● **TEXT SEGMENT**:
__________________________________________________

Samuel Corum/Bloomberg

The IRS’s Large Business and International Division, which is responsible for ensuring that taxpayers comply with the Section 965 tax, undertook three compliance campaigns to address individual and business taxpayer compliance. Two of the ongoing campaigns have prompted taxpayers to file amended returns reporting the tax and significant changes to the Section 965 tax calculation. However, TIGTA said it’s concerned that the campaign focused on the compliance of individuals and the IRS doesn’t plan on doing any follow-up actions with the taxpayers who didn’t respond to the letters from the IRS. 

The report pointed to other problems as well. Some of the installment payments on the repatriation tax were applied by the IRS to incorrect tax periods, which could lead to a taxpayer being identified as not compliant. On top of that, numerous payments were miscoded as Section 965 payments, impacting the IRS’s ability to determine Section 965 revenue. The IRS doesn’t seem to have the ability to systematically identify taxpayers who don’t comply with the required installment payments or S corporation shareholders who failed to annually report their deferred liability on the Form 965-A, Individual Report of Net 965 Tax Liability. 

TIGTA recommended that the IRS prioritize and follow up with compliance actions on nonresponsive taxpayers who received the so-called “soft letters” from the IRS advising them of their tax obligations. The IRS should also revise the notices to add more information on how the Section 965 installment payments should be made, the report suggested, and ensure that system changes identify Section 965 payments that were potentially processed incorrectly. TIGTA also recommended the IRS develop procedures to systematically identify taxpayers that don’t comply with the Section 965(h) tax deferral requirements and develop procedures to identify S corporation shareholders who made an election under Section 965(i) and who didn’t submit the Form 965-A every year or didn’t report the correct amount of the Section 965 deferral on their Form 965-A. The IRS agreed or partially agreed with four of the five recommendations, but had objections to one of them that were redacted from the public version of the report.

__________________________________________________

Source records
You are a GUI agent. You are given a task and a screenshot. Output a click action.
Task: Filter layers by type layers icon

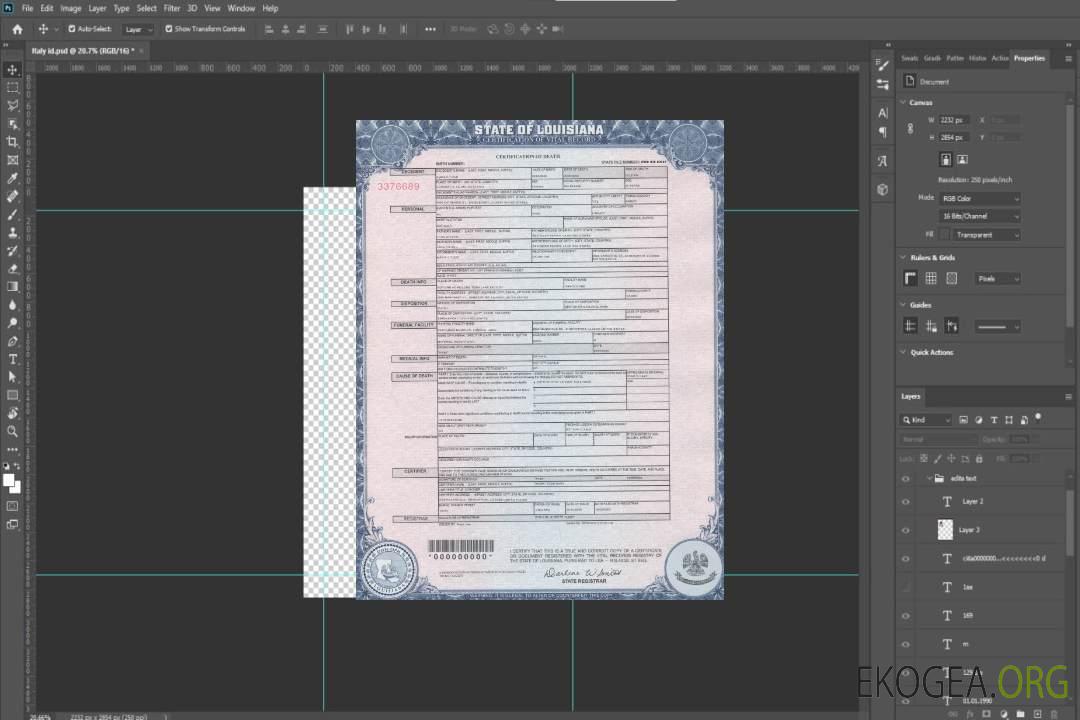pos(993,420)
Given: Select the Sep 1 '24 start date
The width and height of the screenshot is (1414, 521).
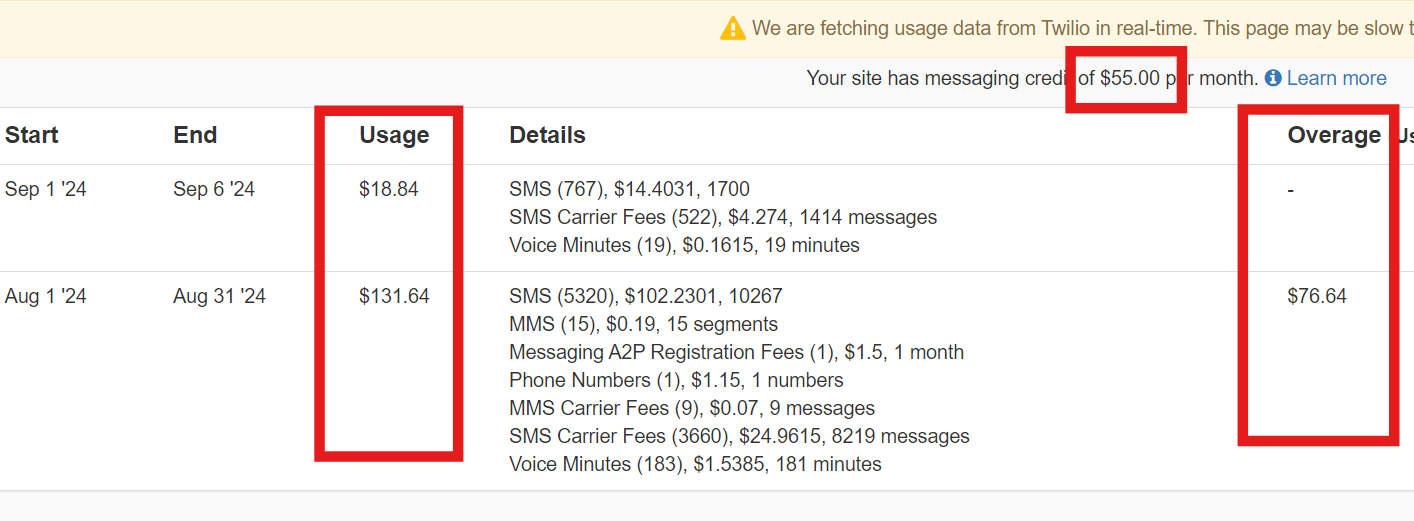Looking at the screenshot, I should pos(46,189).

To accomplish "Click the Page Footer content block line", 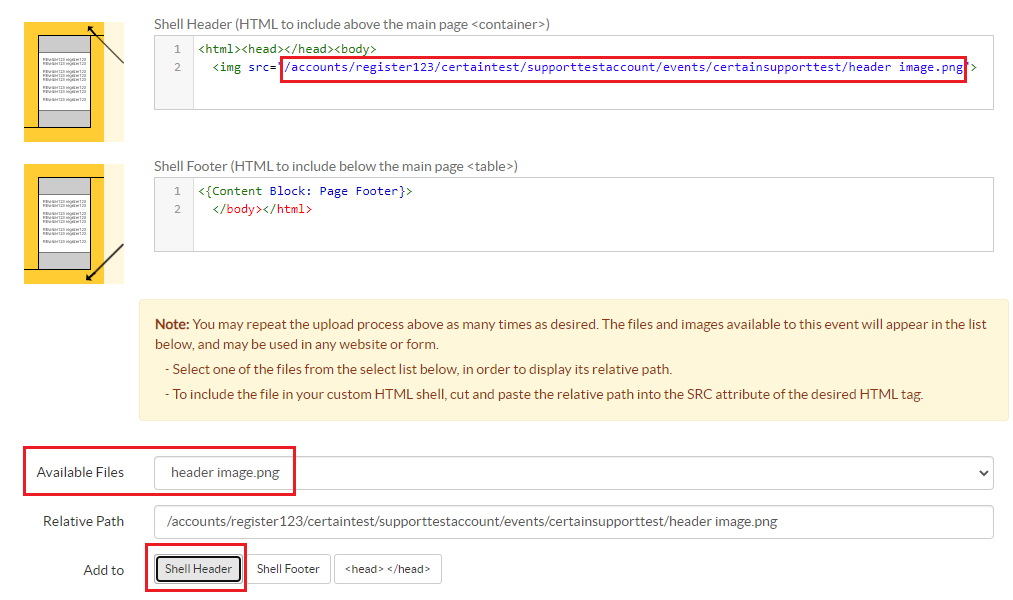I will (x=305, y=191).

__________________________________________________

● **CHALLENGES**:
**A)** From the Section 965 passage, extract the text starting at "Samuel Corum/Bloomberg" and ending at "from the IRS.".
**B)** According to the Section 965 passage, how many of the five recommendations did the IRS agree or partially agree with?
Nothing in the listing is needed here.

● **THE RESULTS**:
**A)**
Samuel Corum/Bloomberg

The IRS’s Large Business and International Division, which is responsible for ensuring that taxpayers comply with the Section 965 tax, undertook three compliance campaigns to address individual and business taxpayer compliance. Two of the ongoing campaigns have prompted taxpayers to file amended returns reporting the tax and significant changes to the Section 965 tax calculation. However, TIGTA said it’s concerned that the campaign focused on the compliance of individuals and the IRS doesn’t plan on doing any follow-up actions with the taxpayers who didn’t respond to the letters from the IRS.

**B)** Four of the five.